▶ Your instructions: Could you reproduce all of the data below word for word, keeping every line unchanged?

===== Stored records

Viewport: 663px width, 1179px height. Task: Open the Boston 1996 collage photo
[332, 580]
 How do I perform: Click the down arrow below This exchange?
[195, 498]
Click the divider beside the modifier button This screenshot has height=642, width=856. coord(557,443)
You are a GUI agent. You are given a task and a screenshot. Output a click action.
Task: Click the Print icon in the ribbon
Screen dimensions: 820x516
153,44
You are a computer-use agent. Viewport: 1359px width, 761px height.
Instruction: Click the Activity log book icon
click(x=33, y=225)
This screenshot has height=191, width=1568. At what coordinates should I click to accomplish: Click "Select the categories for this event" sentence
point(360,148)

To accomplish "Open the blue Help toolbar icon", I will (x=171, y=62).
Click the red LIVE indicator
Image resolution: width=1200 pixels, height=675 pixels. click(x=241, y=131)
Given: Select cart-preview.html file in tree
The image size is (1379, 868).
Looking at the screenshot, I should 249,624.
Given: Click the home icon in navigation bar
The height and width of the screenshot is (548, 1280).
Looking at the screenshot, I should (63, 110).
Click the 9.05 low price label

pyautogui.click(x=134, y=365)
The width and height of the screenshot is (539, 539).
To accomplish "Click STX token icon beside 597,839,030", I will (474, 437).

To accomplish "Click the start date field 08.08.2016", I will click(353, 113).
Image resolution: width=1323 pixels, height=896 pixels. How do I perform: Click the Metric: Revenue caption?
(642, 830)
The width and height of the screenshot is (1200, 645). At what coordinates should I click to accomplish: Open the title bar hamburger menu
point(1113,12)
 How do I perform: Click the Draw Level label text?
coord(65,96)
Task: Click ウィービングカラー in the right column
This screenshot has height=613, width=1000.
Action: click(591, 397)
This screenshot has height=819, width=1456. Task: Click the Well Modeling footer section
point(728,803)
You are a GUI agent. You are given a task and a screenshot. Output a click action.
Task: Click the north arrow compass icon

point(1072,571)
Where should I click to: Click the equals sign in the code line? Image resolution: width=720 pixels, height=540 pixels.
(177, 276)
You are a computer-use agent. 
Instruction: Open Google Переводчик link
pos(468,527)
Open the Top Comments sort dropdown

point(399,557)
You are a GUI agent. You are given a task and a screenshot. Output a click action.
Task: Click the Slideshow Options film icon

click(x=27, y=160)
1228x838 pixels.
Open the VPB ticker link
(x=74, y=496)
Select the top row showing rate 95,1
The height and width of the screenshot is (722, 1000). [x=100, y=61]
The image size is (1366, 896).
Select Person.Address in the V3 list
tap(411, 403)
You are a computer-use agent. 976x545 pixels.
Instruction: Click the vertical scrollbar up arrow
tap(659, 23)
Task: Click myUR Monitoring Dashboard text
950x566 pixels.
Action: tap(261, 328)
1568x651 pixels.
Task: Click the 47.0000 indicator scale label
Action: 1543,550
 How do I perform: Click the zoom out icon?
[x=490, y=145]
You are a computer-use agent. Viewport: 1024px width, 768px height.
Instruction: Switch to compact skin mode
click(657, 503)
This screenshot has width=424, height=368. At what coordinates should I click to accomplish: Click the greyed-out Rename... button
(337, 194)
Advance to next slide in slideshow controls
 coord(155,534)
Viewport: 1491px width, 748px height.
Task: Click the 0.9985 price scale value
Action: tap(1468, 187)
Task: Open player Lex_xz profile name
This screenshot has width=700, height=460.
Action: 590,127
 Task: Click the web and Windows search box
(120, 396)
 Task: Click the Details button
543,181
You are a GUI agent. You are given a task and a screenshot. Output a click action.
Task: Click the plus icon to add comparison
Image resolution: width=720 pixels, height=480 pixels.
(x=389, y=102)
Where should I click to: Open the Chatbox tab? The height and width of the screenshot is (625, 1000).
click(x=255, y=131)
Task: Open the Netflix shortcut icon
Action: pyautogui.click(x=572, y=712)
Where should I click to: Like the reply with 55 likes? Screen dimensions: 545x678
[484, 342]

==========

▶ Solution to this exercise:
Viewport: 663px width, 1179px height. Task: Open the Boston 1996 collage photo
[332, 580]
 How do I perform: Click the down arrow below This exchange?
[195, 498]
Click the divider beside the modifier button This screenshot has height=642, width=856. coord(557,443)
You are a GUI agent. You are given a task and a screenshot. Output a click action.
Task: Click the Print icon in the ribbon
Screen dimensions: 820x516
153,44
You are a computer-use agent. Viewport: 1359px width, 761px height.
Instruction: Click the Activity log book icon
click(x=33, y=225)
This screenshot has height=191, width=1568. At what coordinates should I click to accomplish: Click "Select the categories for this event" sentence
point(360,148)

To accomplish "Open the blue Help toolbar icon", I will (x=171, y=62).
Click the red LIVE indicator
Image resolution: width=1200 pixels, height=675 pixels. click(x=241, y=131)
Given: Select cart-preview.html file in tree
The image size is (1379, 868).
Looking at the screenshot, I should 249,624.
Given: Click the home icon in navigation bar
The height and width of the screenshot is (548, 1280).
Looking at the screenshot, I should (63, 110).
Click the 9.05 low price label

pyautogui.click(x=134, y=365)
The width and height of the screenshot is (539, 539).
To accomplish "Click STX token icon beside 597,839,030", I will (474, 437).

To accomplish "Click the start date field 08.08.2016", I will click(353, 113).
Image resolution: width=1323 pixels, height=896 pixels. How do I perform: Click the Metric: Revenue caption?
(642, 830)
The width and height of the screenshot is (1200, 645). At what coordinates should I click to accomplish: Open the title bar hamburger menu
point(1113,12)
 How do I perform: Click the Draw Level label text?
coord(65,96)
Task: Click ウィービングカラー in the right column
This screenshot has height=613, width=1000.
Action: click(591, 397)
This screenshot has height=819, width=1456. Task: Click the Well Modeling footer section
point(728,803)
You are a GUI agent. You are given a task and a screenshot. Output a click action.
Task: Click the north arrow compass icon

point(1072,571)
Where should I click to: Click the equals sign in the code line? Image resolution: width=720 pixels, height=540 pixels.
(177, 276)
You are a computer-use agent. 
Instruction: Open Google Переводчик link
pos(468,527)
Open the Top Comments sort dropdown

point(399,557)
You are a GUI agent. You are given a task and a screenshot. Output a click action.
Task: Click the Slideshow Options film icon

click(x=27, y=160)
1228x838 pixels.
Open the VPB ticker link
(x=74, y=496)
Select the top row showing rate 95,1
The height and width of the screenshot is (722, 1000). [x=100, y=61]
The image size is (1366, 896).
Select Person.Address in the V3 list
tap(411, 403)
You are a computer-use agent. 976x545 pixels.
Instruction: Click the vertical scrollbar up arrow
tap(659, 23)
Task: Click myUR Monitoring Dashboard text
950x566 pixels.
Action: tap(261, 328)
1568x651 pixels.
Task: Click the 47.0000 indicator scale label
Action: 1543,550
 How do I perform: Click the zoom out icon?
[x=490, y=145]
You are a computer-use agent. Viewport: 1024px width, 768px height.
Instruction: Switch to compact skin mode
click(657, 503)
This screenshot has width=424, height=368. At what coordinates should I click to accomplish: Click the greyed-out Rename... button
(337, 194)
Advance to next slide in slideshow controls
 coord(155,534)
Viewport: 1491px width, 748px height.
Task: Click the 0.9985 price scale value
Action: tap(1468, 187)
Task: Open player Lex_xz profile name
This screenshot has width=700, height=460.
Action: 590,127
 Task: Click the web and Windows search box
(120, 396)
 Task: Click the Details button
543,181
You are a GUI agent. You are given a task and a screenshot. Output a click action.
Task: Click the plus icon to add comparison
Image resolution: width=720 pixels, height=480 pixels.
(x=389, y=102)
Where should I click to: Open the Chatbox tab? The height and width of the screenshot is (625, 1000).
click(x=255, y=131)
Task: Open the Netflix shortcut icon
Action: pyautogui.click(x=572, y=712)
Where should I click to: Like the reply with 55 likes? Screen dimensions: 545x678
[484, 342]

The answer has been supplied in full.